Craniosynostosis
Craniosynostosis occurs due to the premature in-utero fusion of one or more cranial sutures. These sutures allow for passage through the birth canal and, later in development, allow the expansion and growth of the underlying brain. When these sutures close prematurely, the head shape becomes altered depending on the sutures involved. Most cases involve a single suture and are classified as non-syndromic. However, Crouzon, Pfeiffer, and Apert syndromes have been associated with multi-sutural craniosynostosis. The treatment of craniosynostosis involves surgical intervention to unlock the fused sutures, ensuring unrestricted brain development and correcting cosmetic deformities.
Treatment and Managements
The management of craniosynostosis primarily focuses on surgical intervention.

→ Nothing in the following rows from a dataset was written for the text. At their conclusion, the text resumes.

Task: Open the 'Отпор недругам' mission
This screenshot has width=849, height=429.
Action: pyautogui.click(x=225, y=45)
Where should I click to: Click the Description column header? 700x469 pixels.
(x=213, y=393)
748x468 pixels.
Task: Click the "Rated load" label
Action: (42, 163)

For cases involving a single suture, surgery is often performed in an elective manner. However, in cases of multi-sutural involvement, surgery may be expedited if there is concern for elevated intracranial pressure. In cases of sagittal synostosis, spring-mediated cranioplasty may be used in addition to suturectomy.[42][43] A limitation of using springs is the necessity for a second surgery to remove them once the desired head shape is accomplished. Once the child reaches the age of 6 months, endoscopic suturectomy is typically not performed because the skull becomes too hard for postoperative helmeting to be effective. In these cases, more extensive surgeries are required, including cranial vault reconstructions, frontal-orbital advancements, or distraction osteogenesis, depending on the subtype of craniosynostosis.

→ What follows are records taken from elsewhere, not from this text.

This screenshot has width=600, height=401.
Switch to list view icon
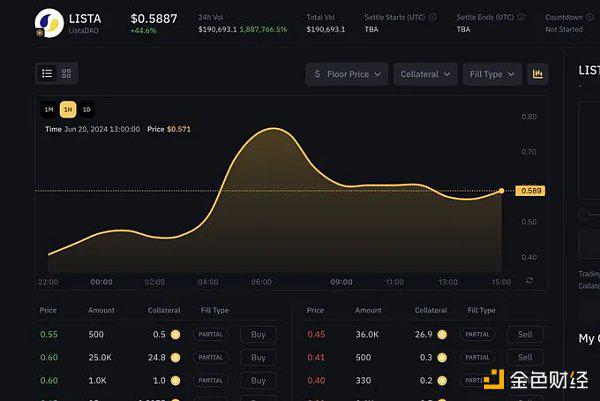click(x=47, y=73)

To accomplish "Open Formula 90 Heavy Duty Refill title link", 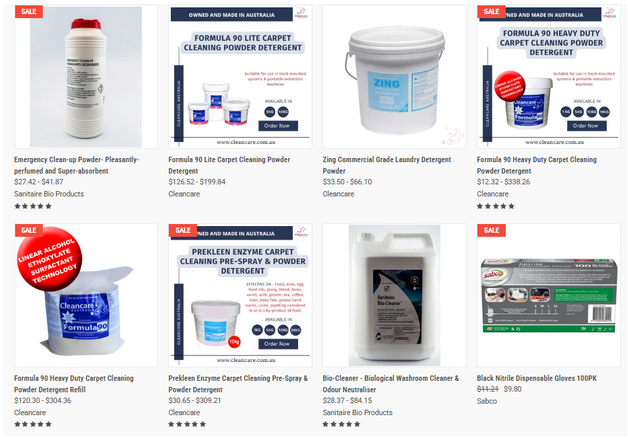I will (74, 384).
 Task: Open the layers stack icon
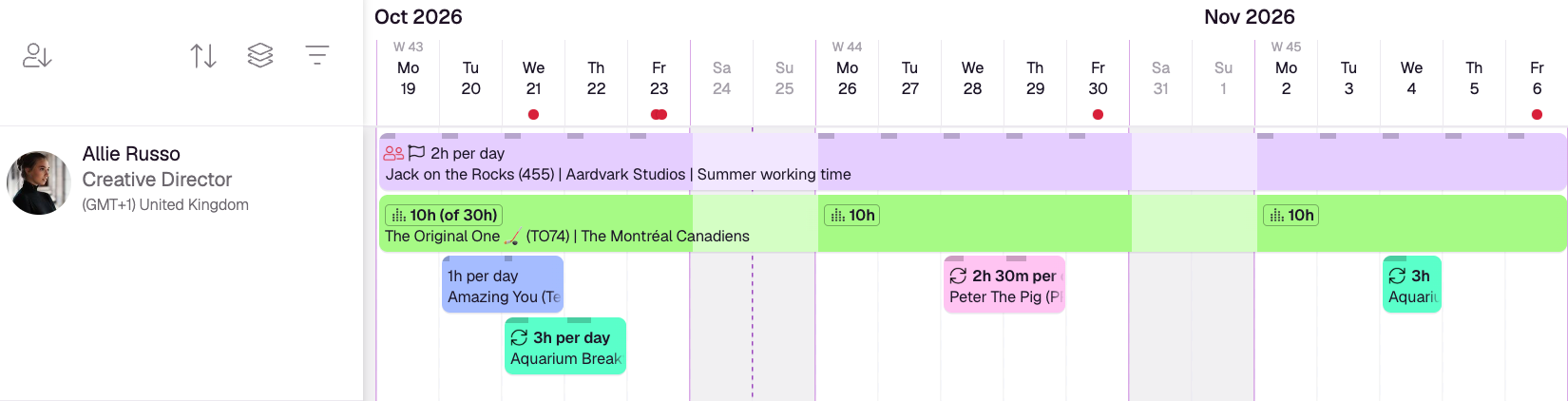coord(260,56)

If patients develop hydrocephalus, treatment options involve either placement of a shunt or endoscopic third ventriculostomy, with or without choroid plexus coagulation.[22] When considering a ventriculoperitoneal shunt, it is essential to consider the need for further open vault reconstructions. Placement of a frontal shunt may result in exposure of the shunt hardware, making a posterior approach potentially more appropriate. If there is a concern for the need for future operations, an endoscopic third ventriculostomy may be a reasonable initial approach.